Sunday, May 30, 2010

THE HEADLEY INTERROGATION CHARADE

INTERNATIONAL TERRORISM MONITOR---PAPER NO.655

B.RAMAN


A day before the start of the Indo-US Strategic Dialogue at Washington DC and three days before President Barack Obama’s appearance at a reception to be hosted for the Indian delegation by Mrs.Hillary Clinton, the US Secretary of State, one more charade in Indo-US cooperation will be enacted with the departure of a four-member team of the National Investigation Agency (NIA) of the Government of India for Chicago to interrogate David Coleman Headley of the Chicago cell of the Lashkar-e-Toiba (LET) on his secret visits to India at the instance of the LET to collect operational information that would facilitate one more terrorist strike by the LET in India----this time directed mainly at Israeli and other Jewish targets.
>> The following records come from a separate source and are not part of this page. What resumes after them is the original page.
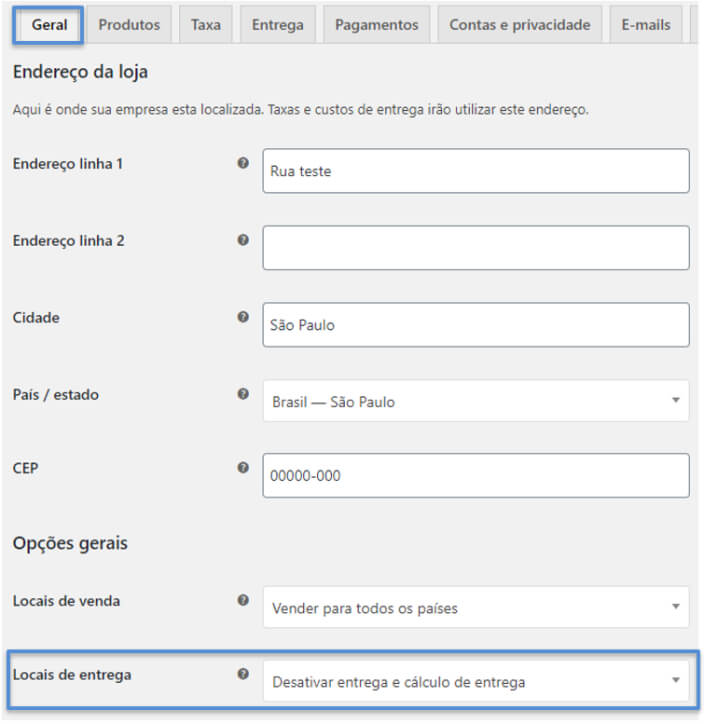Click help icon next to País / estado
The image size is (704, 724).
point(243,394)
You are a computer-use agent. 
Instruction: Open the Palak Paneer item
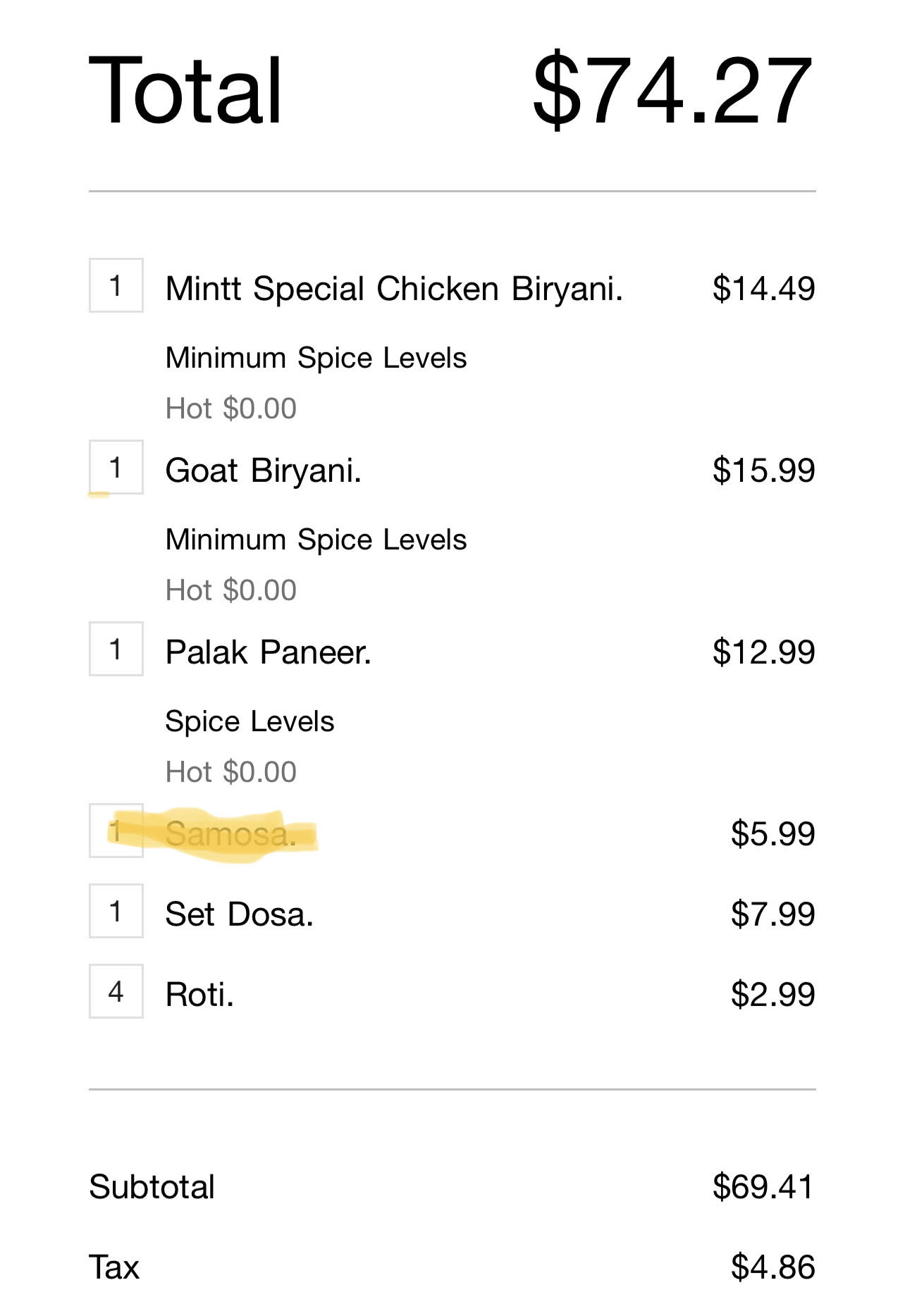(x=268, y=652)
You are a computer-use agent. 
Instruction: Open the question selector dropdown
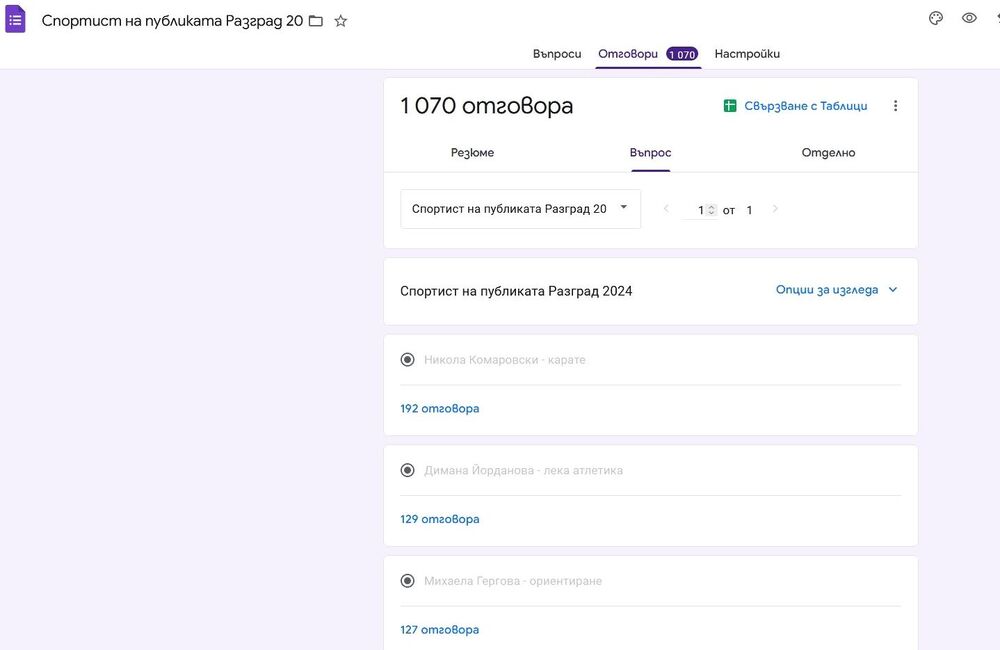(520, 209)
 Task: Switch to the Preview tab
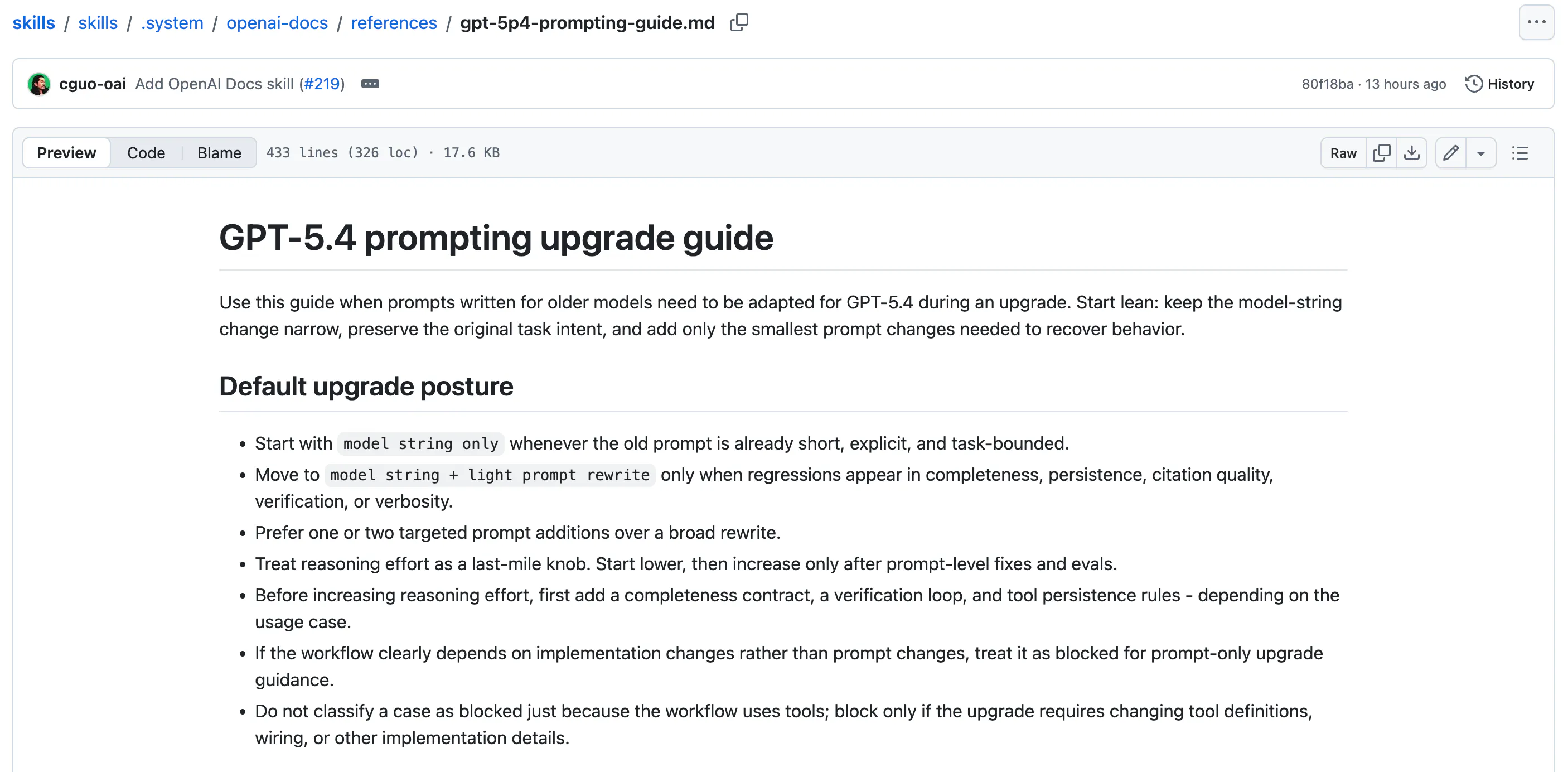[66, 153]
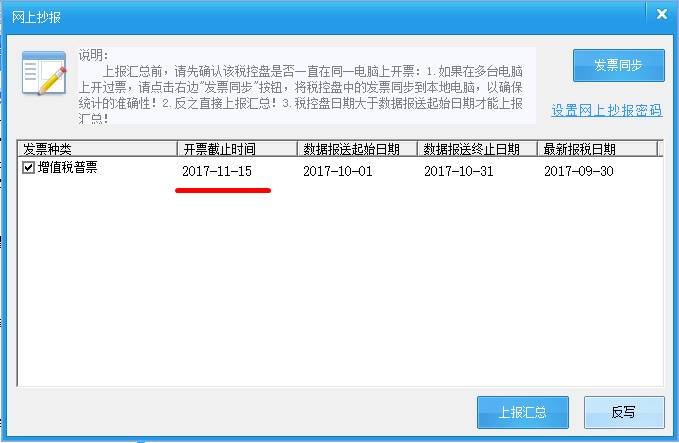
Task: Click the 开票截止时间 column header
Action: 237,149
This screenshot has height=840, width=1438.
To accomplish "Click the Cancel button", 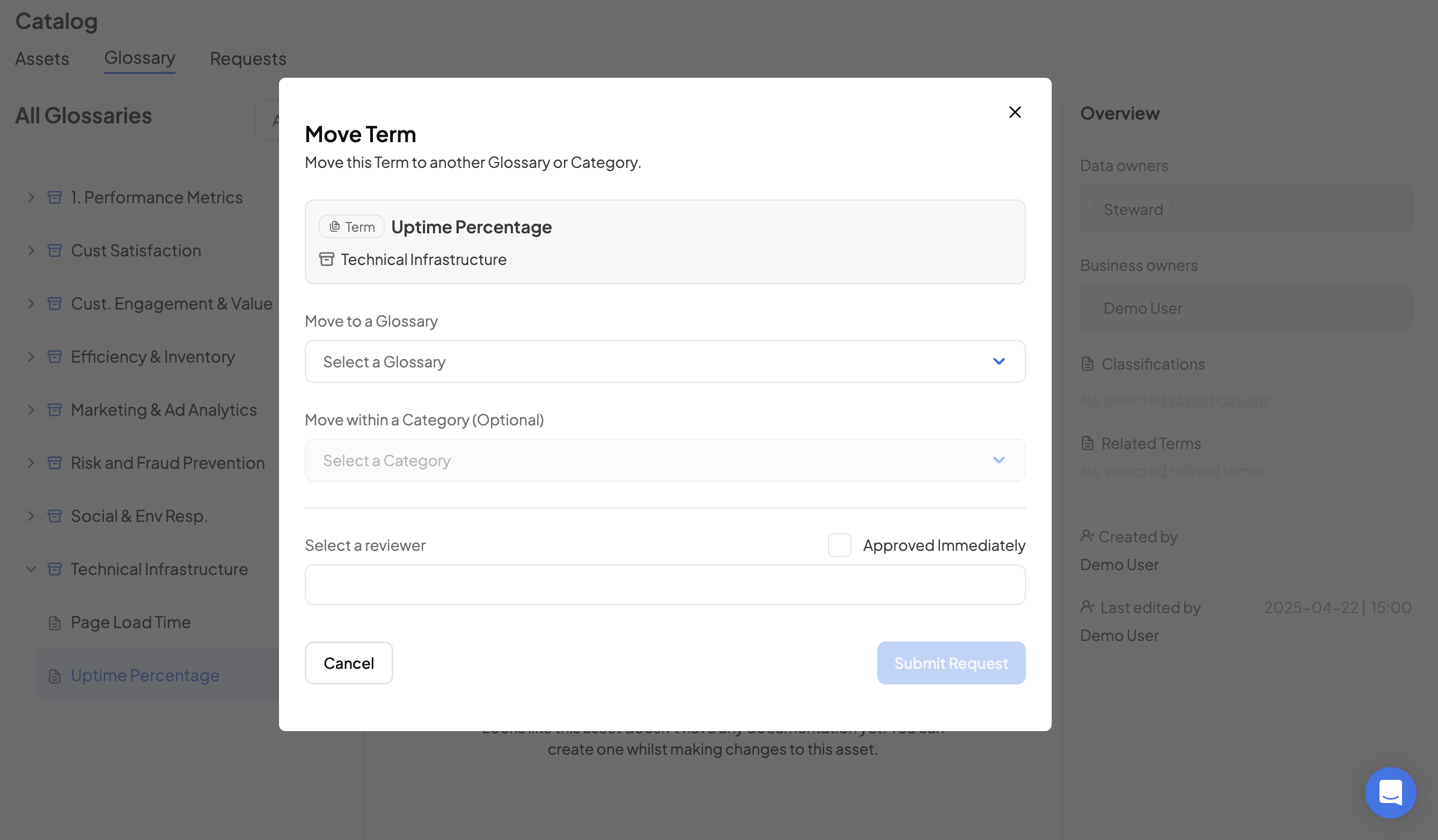I will pyautogui.click(x=349, y=663).
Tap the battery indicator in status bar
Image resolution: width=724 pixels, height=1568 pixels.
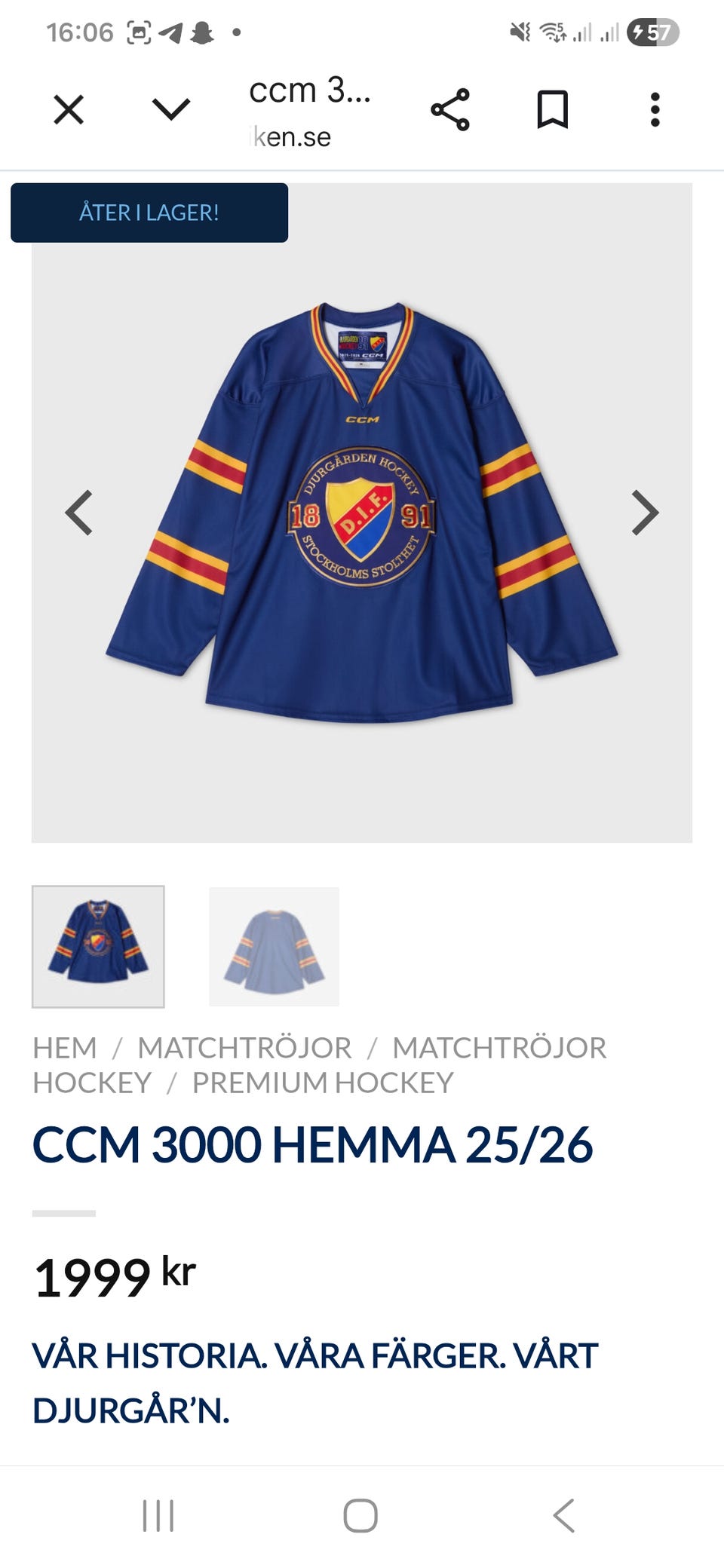pyautogui.click(x=653, y=32)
2. On May 1,2010, Faisal Shahzad, a US citizen of Pakistani origin, tried unsuccessfully to cause an explosion in the Times Square of New York. He was identified and arrested on May 3 as he was trying to flee to Pakistan. Within a week, the US made the Pakistani authorities detain for questioning over 15 persons in Karachi, Islamabad and other places in this connection and US officials including Gen.James Jones, the US National Security Adviser, Mr.Leon Panetta, the Director of the Central Intelligence Agency (CIA), and officers of the Federal Bureau of Investigation (FBI) flew to Pakistan thereafter to insist on follow-up action by the Pakistani agencies and to warn the Pakistani leaders of the consequences of their non-cooperation.


3. One admired the seriousness and the sense of urgency shown by US officials for protecting American lives. If the protestations of President Barack Obama and his officials of friendship for India and their repeated assurances of the high priority attached by him to the US relations with India were sincere and honest, one would have expected from them a similar seriousness and sense of urgency in protecting Indian lives by facilitating immediate access to Headley for Indian investigators.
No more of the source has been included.